Airs Dec. 31, 2017 on Dave’s Gone By. Youtube: https://youtu.be/LZok1OAX8Gk
Shalom Dammit! This is Rabbi Sol Solomon with a Rabbinical Reflection for the week of January 1, 2018.
Hard to believe, but the tumultuous, ridiculous year of 2017, or, as I like to call it, 5777-5778, is coming to an end. We’ve made it through 365 days without a nuclear war, an ice age, and a new Renny Harlin film, so why grouse?
As I did last year, I have chosen to summarize the events of the past annum in a poetical-artistical form, so I hope you will bear with me as we bid shalom to the current year and, well, shalom to the next. Seriously, whoever invented Hebrew really dropped the ball on word coinage. Anyhoo, here goes:
`Twas the night before New Year’s and throughout this great land,
Americans took about all they could stand
The country was split between blue states and red
And folks on each side wished the other side dead
The Democrats never imagined they’d lose
To a man who refers to the truth as “fake news”
A man who will speak without filters or grace
Though he could not repeal and he could not replace
And so, onto migrants Trump’s temper did fall
But Mexico said, “We won’t pay for your wall!”
“Now, folks,” said The Donald, “I’m just getting warm!
I’ll huff and I’ll puff and I’ll do tax reform!”
And just before Christmas, the bill it did pass.
It’s great for the rich, not the poor and middle-class.
The stock market soared, the jobless claims fell
And still we all feel like we’re going to hell
Big hurricanes drowned with their winds and their waves
And statues came down `cause their subjects owned slaves
The national anthem brought teams to their knees
While Hollywood drowned in an ocean of sleaze
Oh Spacey, oh Keillor, oh Lauer, oh Franken
A few should get jailtime, the others a spankin’
The Democrats grinned when Fox News canned O’Reilly
Till the axe fell on Schwartz, Hockenberry, and Smiley
And suddenly hashtags were filled with “Me Toos”
Against a whole passel of rich, horny Jews
Yet Hollywood shlock remained vegetative
“Star Wars” 26 – how innovative!
But at least cinema took our minds off our woes
Prince Harry did, too, when he chose to propose
But still there were shootings by Muslims and crazies
With Jason Aldean fans all pushing up daisies
Now, that Vegas massacre was not by a Muslim
But they sure got mad at a Jewish Jerus’lem
And speaking of mad, how about North Korea
Which seems like it’s ready to start World War Threea
The pundits were urging our chief to stay calm
While Rocket Man threatened to liquidate Guam
But Trump was no Scrooge, no fiend out of Dickens
Why, he tossed paper towels at wet Puerto Ricans
He railed against Clinton, he’s threatening DACA
He kisses hot women but won’t use Binaca
He seated Neil Gorsuch upon the high court
To make it much harder for girls to abort
He praised Neo-Nazis so white folks were mollified
And all his appointees were ultra-unqualified
That said, he bombed Syria for murder by gas
So why does he Tweet and kiss Putin’s ass?
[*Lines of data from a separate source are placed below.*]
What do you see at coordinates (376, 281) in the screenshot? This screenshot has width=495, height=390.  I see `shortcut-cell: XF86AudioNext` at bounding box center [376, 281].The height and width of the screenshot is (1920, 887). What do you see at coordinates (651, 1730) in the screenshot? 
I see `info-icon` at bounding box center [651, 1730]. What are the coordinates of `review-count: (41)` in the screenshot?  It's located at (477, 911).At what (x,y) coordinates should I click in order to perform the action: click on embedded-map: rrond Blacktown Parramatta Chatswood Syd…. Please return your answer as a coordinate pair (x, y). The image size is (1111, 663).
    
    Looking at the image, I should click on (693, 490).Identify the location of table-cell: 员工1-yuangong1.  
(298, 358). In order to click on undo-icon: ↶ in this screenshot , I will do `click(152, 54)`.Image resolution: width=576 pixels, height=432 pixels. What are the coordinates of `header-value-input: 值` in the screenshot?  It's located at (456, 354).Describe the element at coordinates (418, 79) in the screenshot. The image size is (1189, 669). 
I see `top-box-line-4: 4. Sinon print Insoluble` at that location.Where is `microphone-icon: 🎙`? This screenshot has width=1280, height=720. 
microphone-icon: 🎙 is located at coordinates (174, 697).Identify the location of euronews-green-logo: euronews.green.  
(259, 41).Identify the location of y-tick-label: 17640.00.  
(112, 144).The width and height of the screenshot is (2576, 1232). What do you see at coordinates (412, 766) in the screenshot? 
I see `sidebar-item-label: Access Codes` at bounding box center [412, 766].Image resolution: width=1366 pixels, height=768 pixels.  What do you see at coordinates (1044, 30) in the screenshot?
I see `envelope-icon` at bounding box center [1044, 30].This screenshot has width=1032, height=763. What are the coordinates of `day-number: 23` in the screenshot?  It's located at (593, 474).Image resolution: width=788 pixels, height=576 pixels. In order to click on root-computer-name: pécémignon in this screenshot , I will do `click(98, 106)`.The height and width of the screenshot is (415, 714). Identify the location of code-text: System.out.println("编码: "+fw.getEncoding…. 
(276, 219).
O.J.’s a free man until his next trial
And Mary Tyler Moore turned off her smile
This year we lost Domino, Berry, and Petty
And Allman and Cassidy and enough already.
2018 is just up ahead
With midterm elections to fill us with dread
The Winter Olympics will bore us with thrills
So doctors, please don’t ban our opioid pills
We’ll need them to get through each day and each night
Happy New Year to all, and to all a “La-La-Land.” I mean, “Moonlight!”
This has been a Rabbinical Reflection from Rabbi Sol Solomon, Temple Sons of Bitches, in Great Neck, New York. Shana Tovah!